To fight all of this, too many California Republicans, myself included, thought that we could short-circuit the process of fighting district by district and initiative by initiative. All we needed, so we thought, was a charismatic Governor to face the State Senate Soviets and Assembly Apparatchiks down, and so we got one--one who has led us right over a cliff. As the saying goes, be careful what you wish for, because you just might get it....
Governor Ah-nold has championed an orgy of bond spending that probably cannot be paid for. The long-expected budget crisis has formed up in detail over the last few months. Gov. Ah-nold Schwarzenegger has tap-danced his way to the end of the fantasy budget road. He managed to sidestep a lot of potholes, but his luck ran out: the subprime mortgage meltdown punctured the housing bubble and revealed the disastrous extent of California's shaky finances and a history of irresponsible choices.
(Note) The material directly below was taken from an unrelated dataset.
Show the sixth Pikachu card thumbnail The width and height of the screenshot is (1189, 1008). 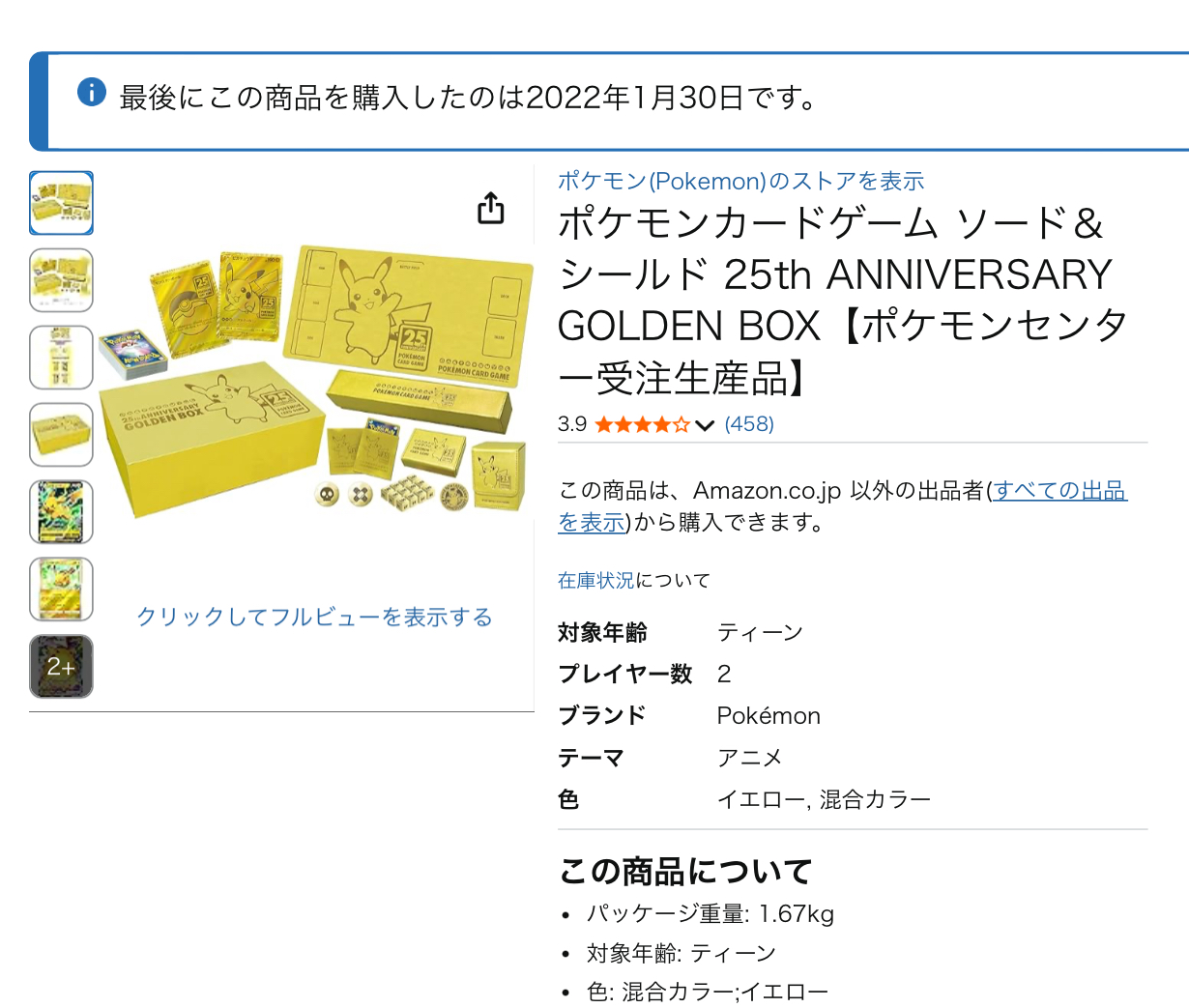click(61, 590)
Meanwhile, here on the Left Coast, we have seen the Mexifornia future and it doesn't work. An economy built on the "cheap" labor of millions of illegal aliens, which isn't cheap once we factor in the billions of tax dollars in welfare and other public service costs, is not a viable system.
California's deepening budget hole from berserk spending, no thanks to the Governator, simply cannot be papered over any longer. The massive costs of supporting a massive unskilled and often illegal foreign population now threaten basic services.
But oh well, let's get on with the initiatives.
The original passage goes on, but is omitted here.